### DIRECTIONS FOR THIS TASK
The whole listing below is to be copied exactly.

### SOURCE DATA
· · ·
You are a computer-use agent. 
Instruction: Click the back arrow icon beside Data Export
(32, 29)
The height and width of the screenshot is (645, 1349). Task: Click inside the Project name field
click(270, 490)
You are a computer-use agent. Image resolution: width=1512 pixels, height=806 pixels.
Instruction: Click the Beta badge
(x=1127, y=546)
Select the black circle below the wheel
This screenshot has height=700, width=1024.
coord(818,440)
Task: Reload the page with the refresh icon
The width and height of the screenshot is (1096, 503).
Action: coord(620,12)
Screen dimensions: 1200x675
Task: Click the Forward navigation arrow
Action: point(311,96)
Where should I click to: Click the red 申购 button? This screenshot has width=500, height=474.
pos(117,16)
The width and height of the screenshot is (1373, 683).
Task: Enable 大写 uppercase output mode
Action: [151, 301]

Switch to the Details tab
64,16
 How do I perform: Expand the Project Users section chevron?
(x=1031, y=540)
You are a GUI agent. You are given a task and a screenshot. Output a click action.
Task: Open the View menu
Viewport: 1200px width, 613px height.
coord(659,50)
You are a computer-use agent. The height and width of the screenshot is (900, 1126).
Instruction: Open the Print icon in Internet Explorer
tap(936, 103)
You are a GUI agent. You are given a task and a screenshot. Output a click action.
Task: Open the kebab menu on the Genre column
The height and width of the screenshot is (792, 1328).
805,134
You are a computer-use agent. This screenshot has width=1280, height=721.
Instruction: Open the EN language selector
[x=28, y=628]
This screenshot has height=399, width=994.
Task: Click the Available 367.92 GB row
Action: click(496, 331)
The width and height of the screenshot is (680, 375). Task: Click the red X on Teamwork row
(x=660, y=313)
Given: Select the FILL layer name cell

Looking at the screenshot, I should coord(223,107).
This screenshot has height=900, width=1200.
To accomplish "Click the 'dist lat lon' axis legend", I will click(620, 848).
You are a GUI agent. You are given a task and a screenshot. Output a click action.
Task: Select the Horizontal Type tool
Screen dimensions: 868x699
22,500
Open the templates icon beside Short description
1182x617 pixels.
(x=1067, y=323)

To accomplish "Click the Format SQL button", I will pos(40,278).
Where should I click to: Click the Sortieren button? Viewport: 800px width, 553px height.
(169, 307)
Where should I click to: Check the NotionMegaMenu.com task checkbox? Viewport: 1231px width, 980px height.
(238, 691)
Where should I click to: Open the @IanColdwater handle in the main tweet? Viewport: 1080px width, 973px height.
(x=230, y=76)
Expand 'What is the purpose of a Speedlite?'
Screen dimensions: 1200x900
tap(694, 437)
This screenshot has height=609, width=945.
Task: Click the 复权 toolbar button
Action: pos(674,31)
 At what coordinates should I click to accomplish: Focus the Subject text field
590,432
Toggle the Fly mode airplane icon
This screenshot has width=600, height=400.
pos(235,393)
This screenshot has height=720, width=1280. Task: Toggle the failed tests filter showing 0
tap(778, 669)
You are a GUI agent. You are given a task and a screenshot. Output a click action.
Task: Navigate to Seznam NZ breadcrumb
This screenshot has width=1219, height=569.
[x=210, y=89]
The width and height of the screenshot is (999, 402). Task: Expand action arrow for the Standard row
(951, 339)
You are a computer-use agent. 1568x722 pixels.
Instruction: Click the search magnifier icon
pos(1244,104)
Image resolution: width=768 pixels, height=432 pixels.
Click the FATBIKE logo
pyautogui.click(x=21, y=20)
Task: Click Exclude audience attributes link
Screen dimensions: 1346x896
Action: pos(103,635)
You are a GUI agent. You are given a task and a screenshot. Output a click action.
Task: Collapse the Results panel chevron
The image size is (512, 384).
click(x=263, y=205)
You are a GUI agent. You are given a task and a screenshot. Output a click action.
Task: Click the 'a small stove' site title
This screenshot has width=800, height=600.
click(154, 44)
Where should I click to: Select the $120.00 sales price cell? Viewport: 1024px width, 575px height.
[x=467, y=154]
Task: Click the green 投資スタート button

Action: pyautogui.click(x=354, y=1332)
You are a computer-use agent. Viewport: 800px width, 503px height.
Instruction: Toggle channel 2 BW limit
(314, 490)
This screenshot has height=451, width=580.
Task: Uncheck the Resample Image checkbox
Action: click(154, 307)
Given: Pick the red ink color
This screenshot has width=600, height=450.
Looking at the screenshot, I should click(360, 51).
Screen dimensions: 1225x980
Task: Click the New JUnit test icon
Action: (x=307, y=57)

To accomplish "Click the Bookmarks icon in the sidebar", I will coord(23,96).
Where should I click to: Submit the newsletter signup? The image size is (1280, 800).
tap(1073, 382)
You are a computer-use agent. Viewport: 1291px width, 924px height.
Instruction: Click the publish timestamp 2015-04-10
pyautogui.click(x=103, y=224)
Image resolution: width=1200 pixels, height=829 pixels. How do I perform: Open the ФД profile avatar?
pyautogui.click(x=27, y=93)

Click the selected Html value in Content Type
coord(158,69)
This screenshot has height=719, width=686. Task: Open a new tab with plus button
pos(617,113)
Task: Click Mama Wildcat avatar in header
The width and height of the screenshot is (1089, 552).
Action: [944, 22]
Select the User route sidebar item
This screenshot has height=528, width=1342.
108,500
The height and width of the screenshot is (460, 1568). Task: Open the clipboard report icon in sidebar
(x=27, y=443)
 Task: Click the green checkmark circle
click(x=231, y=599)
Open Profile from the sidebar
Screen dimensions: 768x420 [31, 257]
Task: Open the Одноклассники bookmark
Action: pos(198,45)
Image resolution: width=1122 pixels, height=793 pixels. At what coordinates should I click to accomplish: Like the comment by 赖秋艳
· · ·
### ANSWER AREA
You are a computer-use agent. 
Instruction: Click the back arrow icon beside Data Export
(32, 29)
The height and width of the screenshot is (645, 1349). Task: Click inside the Project name field
click(270, 490)
You are a computer-use agent. Image resolution: width=1512 pixels, height=806 pixels.
Instruction: Click the Beta badge
(x=1127, y=546)
Select the black circle below the wheel
This screenshot has height=700, width=1024.
coord(818,440)
Task: Reload the page with the refresh icon
The width and height of the screenshot is (1096, 503).
Action: coord(620,12)
Screen dimensions: 1200x675
Task: Click the Forward navigation arrow
Action: point(311,96)
Where should I click to: Click the red 申购 button? This screenshot has width=500, height=474.
pos(117,16)
The width and height of the screenshot is (1373, 683).
Task: Enable 大写 uppercase output mode
Action: [151, 301]

Switch to the Details tab
64,16
 How do I perform: Expand the Project Users section chevron?
(x=1031, y=540)
You are a GUI agent. You are given a task and a screenshot. Output a click action.
Task: Open the View menu
Viewport: 1200px width, 613px height.
coord(659,50)
You are a computer-use agent. The height and width of the screenshot is (900, 1126).
Instruction: Open the Print icon in Internet Explorer
tap(936, 103)
You are a GUI agent. You are given a task and a screenshot. Output a click action.
Task: Open the kebab menu on the Genre column
The height and width of the screenshot is (792, 1328).
805,134
You are a computer-use agent. This screenshot has width=1280, height=721.
Instruction: Open the EN language selector
[x=28, y=628]
This screenshot has height=399, width=994.
Task: Click the Available 367.92 GB row
Action: click(496, 331)
The width and height of the screenshot is (680, 375). Task: Click the red X on Teamwork row
(x=660, y=313)
Given: Select the FILL layer name cell

Looking at the screenshot, I should coord(223,107).
This screenshot has height=900, width=1200.
To accomplish "Click the 'dist lat lon' axis legend", I will click(620, 848).
You are a GUI agent. You are given a task and a screenshot. Output a click action.
Task: Select the Horizontal Type tool
Screen dimensions: 868x699
22,500
Open the templates icon beside Short description
1182x617 pixels.
(x=1067, y=323)

To accomplish "Click the Format SQL button", I will pos(40,278).
Where should I click to: Click the Sortieren button? Viewport: 800px width, 553px height.
(169, 307)
Where should I click to: Check the NotionMegaMenu.com task checkbox? Viewport: 1231px width, 980px height.
(238, 691)
Where should I click to: Open the @IanColdwater handle in the main tweet? Viewport: 1080px width, 973px height.
(x=230, y=76)
Expand 'What is the purpose of a Speedlite?'
Screen dimensions: 1200x900
tap(694, 437)
This screenshot has height=609, width=945.
Task: Click the 复权 toolbar button
Action: pos(674,31)
 At what coordinates should I click to accomplish: Focus the Subject text field
590,432
Toggle the Fly mode airplane icon
This screenshot has width=600, height=400.
pos(235,393)
This screenshot has height=720, width=1280. Task: Toggle the failed tests filter showing 0
tap(778, 669)
You are a GUI agent. You are given a task and a screenshot. Output a click action.
Task: Navigate to Seznam NZ breadcrumb
This screenshot has width=1219, height=569.
[x=210, y=89]
The width and height of the screenshot is (999, 402). Task: Expand action arrow for the Standard row
(951, 339)
You are a computer-use agent. 1568x722 pixels.
Instruction: Click the search magnifier icon
pos(1244,104)
Image resolution: width=768 pixels, height=432 pixels.
Click the FATBIKE logo
pyautogui.click(x=21, y=20)
Task: Click Exclude audience attributes link
Screen dimensions: 1346x896
Action: pos(103,635)
You are a GUI agent. You are given a task and a screenshot. Output a click action.
Task: Collapse the Results panel chevron
The image size is (512, 384).
click(x=263, y=205)
You are a GUI agent. You are given a task and a screenshot. Output a click action.
Task: Click the 'a small stove' site title
This screenshot has width=800, height=600.
click(154, 44)
Where should I click to: Select the $120.00 sales price cell? Viewport: 1024px width, 575px height.
[x=467, y=154]
Task: Click the green 投資スタート button

Action: pyautogui.click(x=354, y=1332)
You are a computer-use agent. Viewport: 800px width, 503px height.
Instruction: Toggle channel 2 BW limit
(314, 490)
This screenshot has height=451, width=580.
Task: Uncheck the Resample Image checkbox
Action: click(154, 307)
Given: Pick the red ink color
This screenshot has width=600, height=450.
Looking at the screenshot, I should click(360, 51).
Screen dimensions: 1225x980
Task: Click the New JUnit test icon
Action: (x=307, y=57)

To accomplish "Click the Bookmarks icon in the sidebar", I will coord(23,96).
Where should I click to: Submit the newsletter signup? The image size is (1280, 800).
tap(1073, 382)
You are a computer-use agent. Viewport: 1291px width, 924px height.
Instruction: Click the publish timestamp 2015-04-10
pyautogui.click(x=103, y=224)
Image resolution: width=1200 pixels, height=829 pixels. How do I perform: Open the ФД profile avatar?
pyautogui.click(x=27, y=93)

Click the selected Html value in Content Type
coord(158,69)
This screenshot has height=719, width=686. Task: Open a new tab with plus button
pos(617,113)
Task: Click Mama Wildcat avatar in header
The width and height of the screenshot is (1089, 552).
Action: [944, 22]
Select the User route sidebar item
This screenshot has height=528, width=1342.
108,500
The height and width of the screenshot is (460, 1568). Task: Open the clipboard report icon in sidebar
(x=27, y=443)
 Task: Click the green checkmark circle
click(x=231, y=599)
Open Profile from the sidebar
Screen dimensions: 768x420 [31, 257]
Task: Open the Одноклассники bookmark
Action: pos(198,45)
Image resolution: width=1122 pixels, height=793 pixels. At what coordinates should I click to accomplish: Like the comment by 赖秋艳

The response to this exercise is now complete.